::: Input material

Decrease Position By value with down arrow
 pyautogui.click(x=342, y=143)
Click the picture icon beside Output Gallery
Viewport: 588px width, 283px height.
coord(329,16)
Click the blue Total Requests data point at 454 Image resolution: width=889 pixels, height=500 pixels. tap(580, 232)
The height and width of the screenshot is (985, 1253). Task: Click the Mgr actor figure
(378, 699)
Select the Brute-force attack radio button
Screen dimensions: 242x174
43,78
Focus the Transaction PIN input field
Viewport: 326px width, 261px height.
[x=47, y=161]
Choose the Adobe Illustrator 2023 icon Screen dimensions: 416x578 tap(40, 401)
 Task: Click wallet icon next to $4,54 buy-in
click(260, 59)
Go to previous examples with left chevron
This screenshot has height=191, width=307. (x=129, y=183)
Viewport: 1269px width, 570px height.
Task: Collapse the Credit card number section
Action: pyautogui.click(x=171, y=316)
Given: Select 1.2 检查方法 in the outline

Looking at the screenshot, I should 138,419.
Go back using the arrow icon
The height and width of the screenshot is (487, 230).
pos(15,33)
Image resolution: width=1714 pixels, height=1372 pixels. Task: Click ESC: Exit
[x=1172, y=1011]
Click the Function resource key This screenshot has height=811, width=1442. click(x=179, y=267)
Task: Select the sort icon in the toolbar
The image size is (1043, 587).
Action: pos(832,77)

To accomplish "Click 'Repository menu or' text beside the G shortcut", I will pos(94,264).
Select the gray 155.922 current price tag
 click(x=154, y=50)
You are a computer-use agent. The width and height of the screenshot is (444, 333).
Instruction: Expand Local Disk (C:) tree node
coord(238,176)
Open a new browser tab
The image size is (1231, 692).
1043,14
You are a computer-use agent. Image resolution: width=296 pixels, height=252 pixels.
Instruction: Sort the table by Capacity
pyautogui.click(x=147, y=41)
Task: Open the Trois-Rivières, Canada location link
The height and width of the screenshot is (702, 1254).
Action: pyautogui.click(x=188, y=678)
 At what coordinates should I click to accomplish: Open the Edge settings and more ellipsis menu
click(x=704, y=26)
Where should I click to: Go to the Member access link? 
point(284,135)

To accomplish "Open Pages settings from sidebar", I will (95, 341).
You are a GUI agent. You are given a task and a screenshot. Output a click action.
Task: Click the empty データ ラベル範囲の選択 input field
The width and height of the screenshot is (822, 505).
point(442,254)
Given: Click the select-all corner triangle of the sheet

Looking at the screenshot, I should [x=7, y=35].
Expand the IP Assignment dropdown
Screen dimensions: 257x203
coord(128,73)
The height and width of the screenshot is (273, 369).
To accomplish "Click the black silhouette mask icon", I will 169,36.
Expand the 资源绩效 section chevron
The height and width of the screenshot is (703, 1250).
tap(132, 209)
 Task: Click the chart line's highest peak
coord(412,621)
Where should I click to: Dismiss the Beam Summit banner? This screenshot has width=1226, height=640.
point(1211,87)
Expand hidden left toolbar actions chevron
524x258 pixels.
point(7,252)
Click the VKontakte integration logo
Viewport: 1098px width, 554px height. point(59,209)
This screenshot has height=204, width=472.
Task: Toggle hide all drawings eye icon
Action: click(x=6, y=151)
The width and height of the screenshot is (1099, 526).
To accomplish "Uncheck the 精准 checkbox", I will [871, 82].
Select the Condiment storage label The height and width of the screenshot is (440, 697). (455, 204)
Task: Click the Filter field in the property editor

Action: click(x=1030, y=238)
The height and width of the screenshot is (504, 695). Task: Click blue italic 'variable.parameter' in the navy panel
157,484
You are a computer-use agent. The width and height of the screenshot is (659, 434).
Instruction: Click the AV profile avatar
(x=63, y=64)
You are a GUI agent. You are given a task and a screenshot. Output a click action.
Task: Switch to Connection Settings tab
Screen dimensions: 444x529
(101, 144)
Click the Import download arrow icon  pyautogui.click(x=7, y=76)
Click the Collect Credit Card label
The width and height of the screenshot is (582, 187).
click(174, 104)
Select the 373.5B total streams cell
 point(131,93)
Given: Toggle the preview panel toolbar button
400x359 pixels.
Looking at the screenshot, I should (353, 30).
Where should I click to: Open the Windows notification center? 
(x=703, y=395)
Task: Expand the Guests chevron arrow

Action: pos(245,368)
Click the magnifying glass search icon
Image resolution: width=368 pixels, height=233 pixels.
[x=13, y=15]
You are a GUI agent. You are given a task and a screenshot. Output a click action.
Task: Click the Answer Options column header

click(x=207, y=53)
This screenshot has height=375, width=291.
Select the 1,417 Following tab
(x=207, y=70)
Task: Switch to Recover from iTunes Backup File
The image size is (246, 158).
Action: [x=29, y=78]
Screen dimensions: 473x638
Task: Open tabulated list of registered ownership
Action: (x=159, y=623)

::::::

● **Challenge**:
Could you lay out the lines above as a JSON list of strings, one per line with blank lines left out, starting at the line that contains "Task: Expand the Guests chevron arrow" and ending at the last line of the listing?

● **Solution to this task**:
[
  "Task: Expand the Guests chevron arrow",
  "Action: pos(245,368)",
  "Click the magnifying glass search icon",
  "Image resolution: width=368 pixels, height=233 pixels.",
  "[x=13, y=15]",
  "You are a GUI agent. You are given a task and a screenshot. Output a click action.",
  "Task: Click the Answer Options column header",
  "click(x=207, y=53)",
  "This screenshot has height=375, width=291.",
  "Select the 1,417 Following tab",
  "(x=207, y=70)",
  "Task: Switch to Recover from iTunes Backup File",
  "The image size is (246, 158).",
  "Action: [x=29, y=78]",
  "Screen dimensions: 473x638",
  "Task: Open tabulated list of registered ownership",
  "Action: (x=159, y=623)"
]